-- Start of Data in this exercise --

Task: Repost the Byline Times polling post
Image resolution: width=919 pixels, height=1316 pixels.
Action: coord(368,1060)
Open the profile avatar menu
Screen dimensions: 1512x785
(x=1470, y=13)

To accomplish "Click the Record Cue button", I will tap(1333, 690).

-- End of Data in this exercise --
-- Start of Data in this exercise --

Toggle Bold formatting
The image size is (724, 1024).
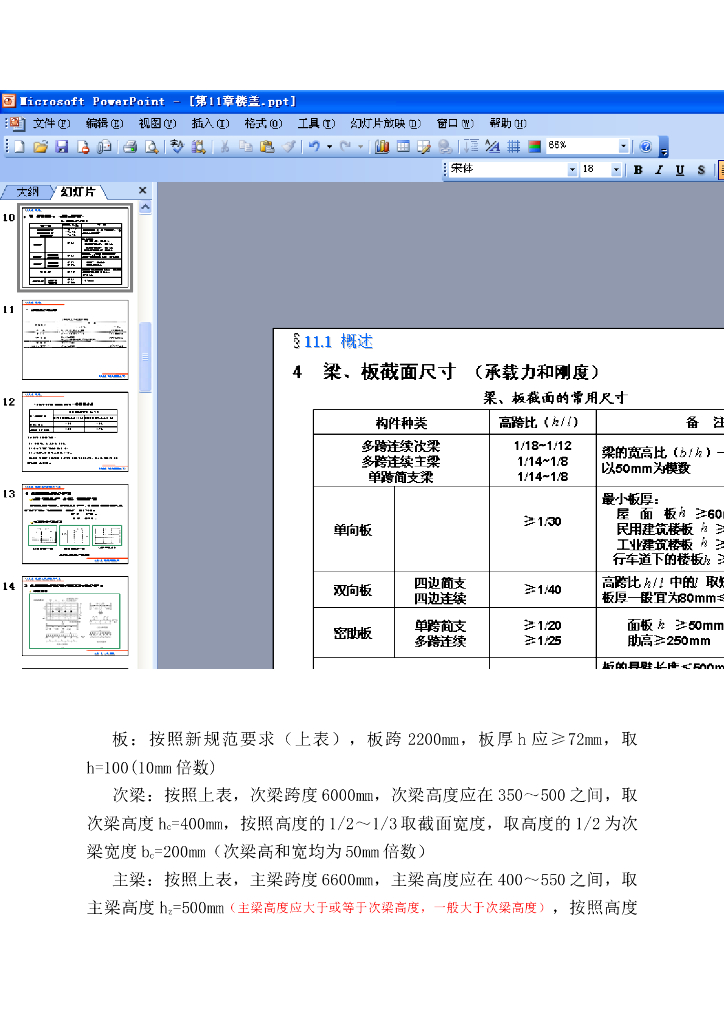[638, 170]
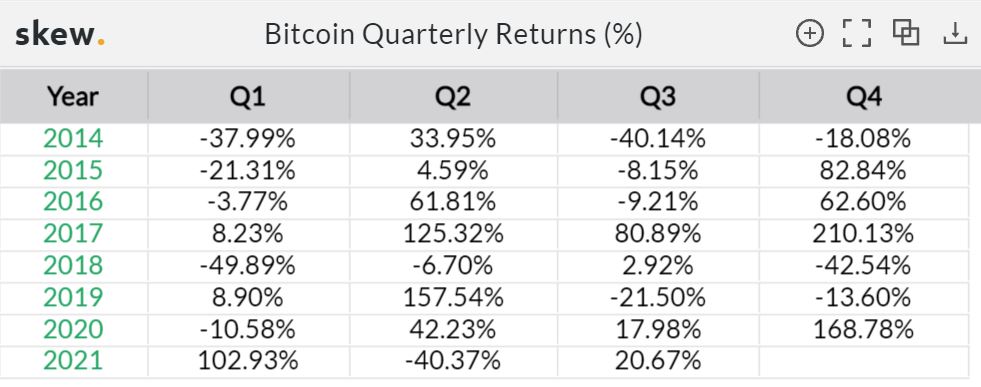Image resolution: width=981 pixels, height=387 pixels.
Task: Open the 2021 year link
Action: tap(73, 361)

-- End of Data in this exercise --

What needs to be done: Reproduce the lines above, from the line containing "Toggle Bold formatting" through the line containing "Action: tap(73, 361)", with both ends included and the pictures omitted.

Solution to this problem:
Toggle Bold formatting
The image size is (724, 1024).
[638, 170]
Image resolution: width=981 pixels, height=387 pixels.
Task: Open the 2021 year link
Action: tap(73, 361)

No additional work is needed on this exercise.